Twice the exercise needed for those at highest obesity risk
People who are genetically pre-disposed to putting on weight need to do twice as much exercise as those with the lowest genetic risk of obesity for the same result, a study has found.
It is well known that genes play a key role in obesity, with studies variously putting their contribution at 40 to 70 per cent of weight gain.
Now, for the first time, scientists have quantified what these genetic differences mean for the amount of exercise we need to do to keep our weight down.
Previous research has found that walking about 8,000 steps a day substantially reduces the risk of obesity. But that does not take into account a person’s genetic risk of obesity.

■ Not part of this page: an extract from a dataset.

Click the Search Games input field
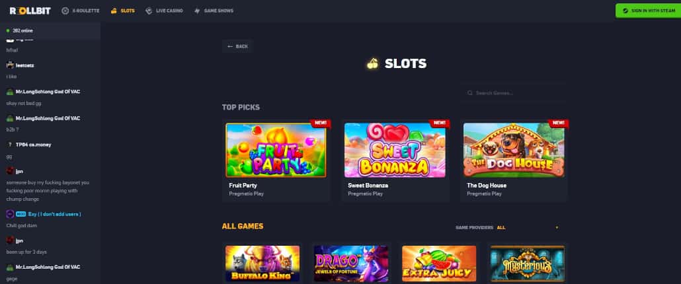Image resolution: width=681 pixels, height=284 pixels. 514,92
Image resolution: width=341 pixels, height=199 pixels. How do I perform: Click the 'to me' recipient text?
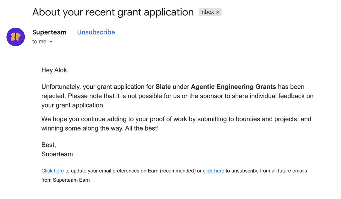[39, 42]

Researchers from Vanderbilt University Medical Centre in Nashville, US, followed 3,124 participants – three quarters of them women, with an average age of 53 – for five years.
The participants, aged between 36 and 62, already owned a Fitbit device that measures steps and were without obesity – at the start of the trial – walking an average of 8,326 steps a day.
The researchers found that those in the top quarter of society for genetic obesity risk would need to walk 26 per cent further a day than those with an average risk.
That meant that those at highest genetic risk needed to walk 11,020 steps a day to have an even chance of becoming obese over five years – 2,280 more than those with an average risk of obesity, who needed to take 8,740 steps for the same result.
But someone in the bottom quarter of genetic risk would have the same 50/50 chance of obesity if they walked just 5,080 steps a day – 54 per cent fewer than those in the top quarter for risk and 3,660 fewer steps (40 per cent less) than the average person.
“What is new and important from this study is that we were able to put a number on the amount of activity needed to reduce the risk of obesity,” said lead author Evan Brittain.